Additionally, the proficiency of the development team to actually do competent testing is also a challenge. Not everyone is equipped with the right and updated knowledge for it. It would be necessary to have the right tools to do the testing.
“Organizing brainstorming sessions to come up with a test baseline that everybody is aware of and agrees with is a must. Providing developers-friendly tools for spotting misconfiguration will also increase the chance of having the team onboard,” Kalache asserts.
Simplifying toward better K8s security
A recent report says that nearly a million Kubernetes console instances have been exposed on the internet. The main reason for this is misconfiguration, which happens almost inevitably because of the complexities of K8s management. Many would agree that dealing with Kubernetes is not easy. A quick search on Google would show the many articles and videos that discuss this reality.
The antithesis to complexity is simplicity, and this is what organizations need to fare better. Simplifying Kubernetes may not be as simple as it sounds, but it is doable. The following pointers should help.
- Veering away from multiple clusters – Having multiple clusters under a common control plane complicates K8s management, especially when it comes to storage, networking, and security. It is advisable to keep the number of clusters as low as possible.
- Using managed K8s services – One of the reasons why Kubernetes is challenging to manage is the reality of dealing with a sprawling set of servers. This can be easily addressed with the utilization of managed K8s services like EKS and AWS, which automatically handles infrastructure management and provides a managed control plane for the K8s software to make cluster setup easier.
- Taking advantage of K8s autoscaling – Optional node autoscaling is usually part of most managed Kubernetes services.
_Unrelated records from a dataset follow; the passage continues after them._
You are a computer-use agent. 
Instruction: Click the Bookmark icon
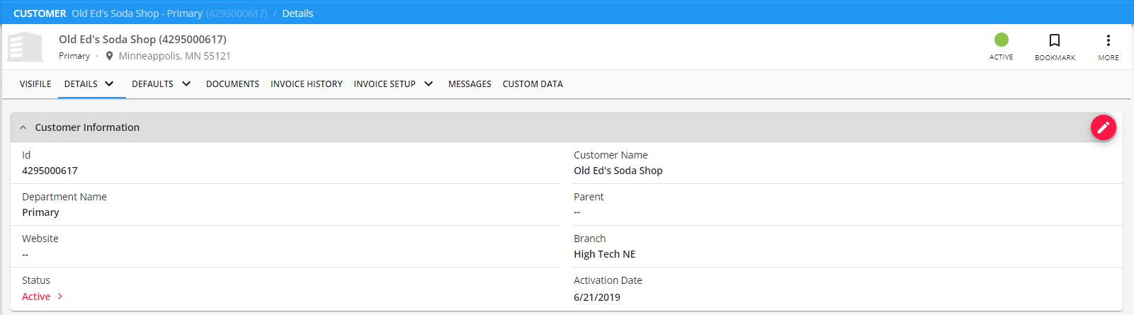pyautogui.click(x=1055, y=41)
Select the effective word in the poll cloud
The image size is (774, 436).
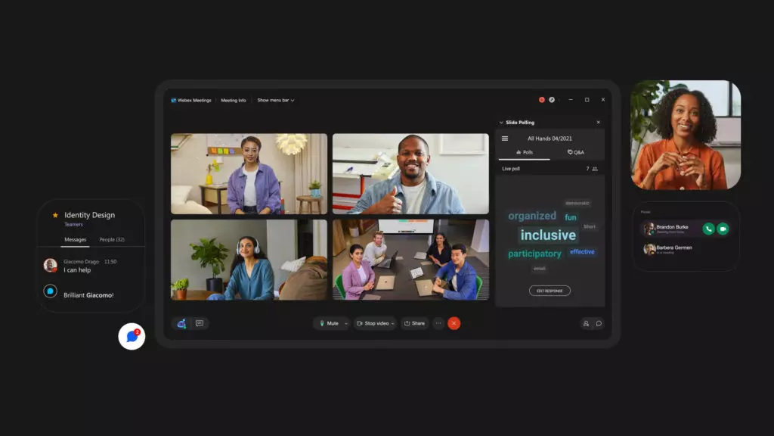(582, 252)
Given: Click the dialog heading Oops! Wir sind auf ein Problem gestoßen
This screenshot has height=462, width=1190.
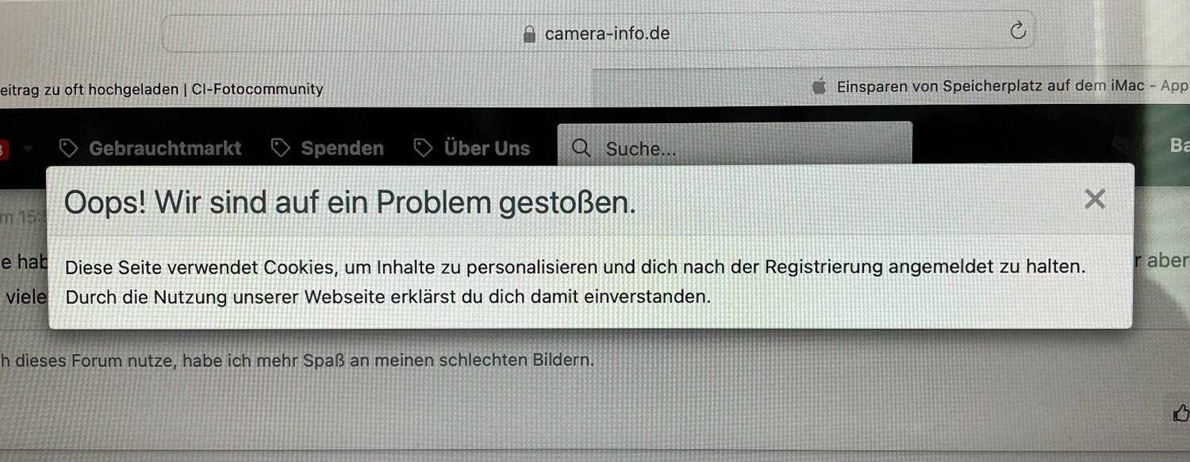Looking at the screenshot, I should point(350,203).
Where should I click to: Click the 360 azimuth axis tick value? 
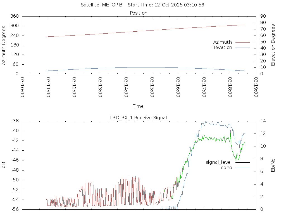14,16
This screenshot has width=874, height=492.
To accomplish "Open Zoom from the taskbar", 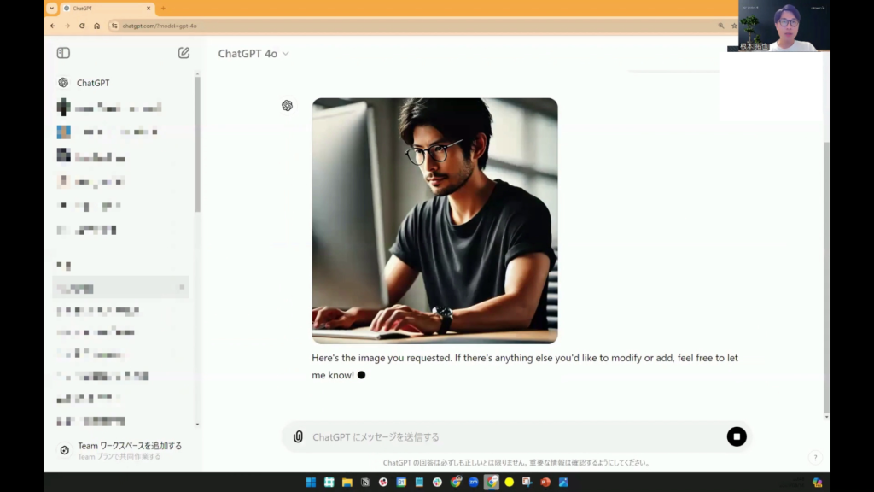I will [x=474, y=482].
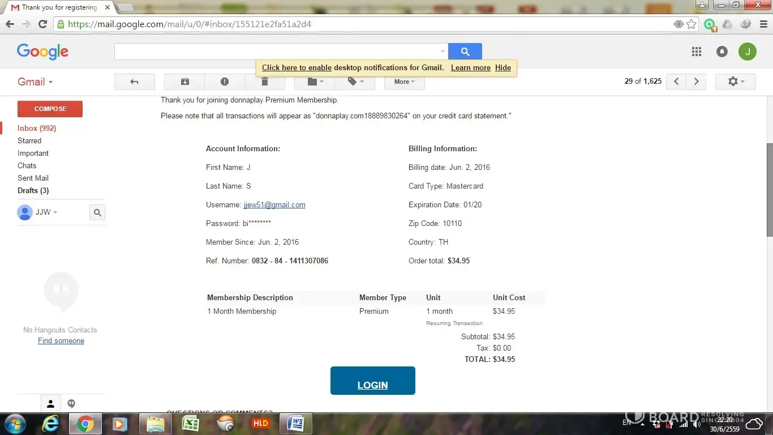The width and height of the screenshot is (773, 435).
Task: Open the Move to folder dropdown
Action: pyautogui.click(x=315, y=82)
It takes away the need to manually and tediously add or remove nodes from clusters, as it can automatically do these tasks based on demand changes.
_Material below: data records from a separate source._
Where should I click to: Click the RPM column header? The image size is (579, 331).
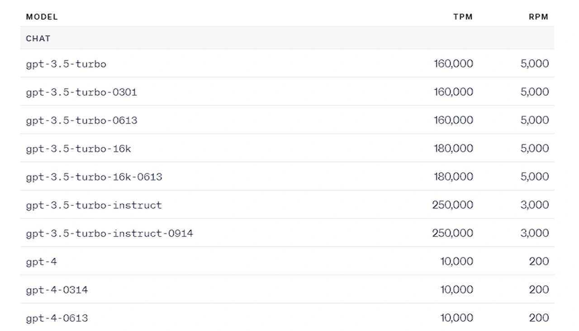tap(538, 17)
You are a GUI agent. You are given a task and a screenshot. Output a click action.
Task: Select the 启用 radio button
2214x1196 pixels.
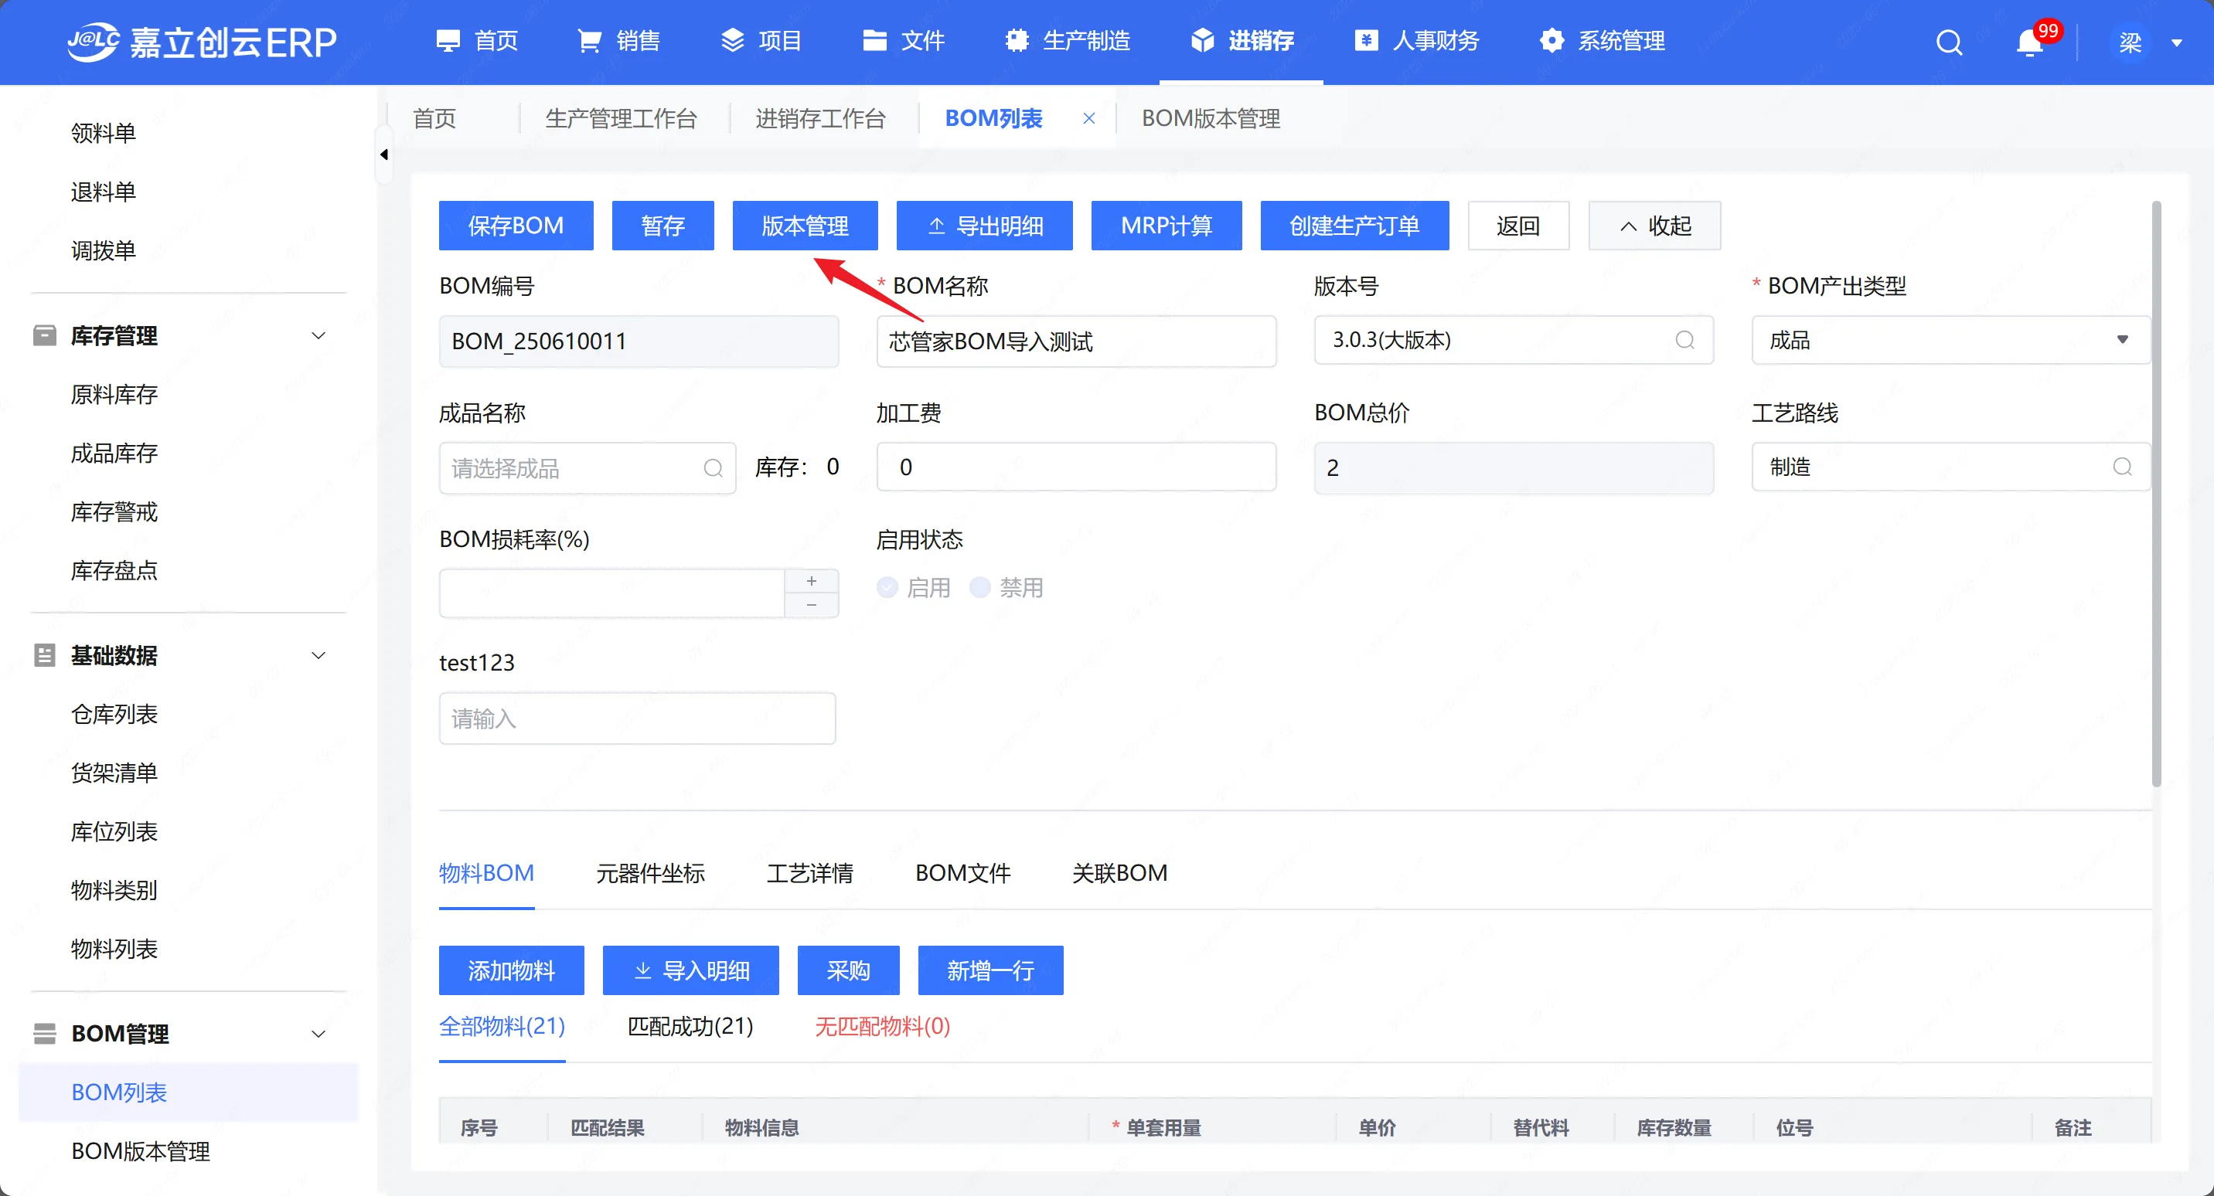(x=888, y=588)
- Using Helm – Helm is an open-source package management system specifically designed for Kubernetes. It enables the installation, updating, and removal of apps in Kubernetes without the need to write deployment files from scratch. It gets the job done with a few commands just like how dnf or apt works on Linux.
- Defining multiple namespaces – K8s supports the definition of multiple namespaces, which are virtual environments that set workloads apart from each other. Having multiple namespaces allows developers to run and manage a set of containers separately from other sets. This simplifies the management of workloads because it enables the configuration of different access control policies and other rules anchored on specific separate namespaces.
Left and simple
Shifting left has been a common buzzword in the cybersecurity field recently. It is not exactly the sole focus in making Kubernetes more secure, but applying it to K8s security has real benefits. In conjunction with efforts to simplify Kubernetes management, organizations can make the most of K8s without the unwanted security vulnerabilities or weaknesses.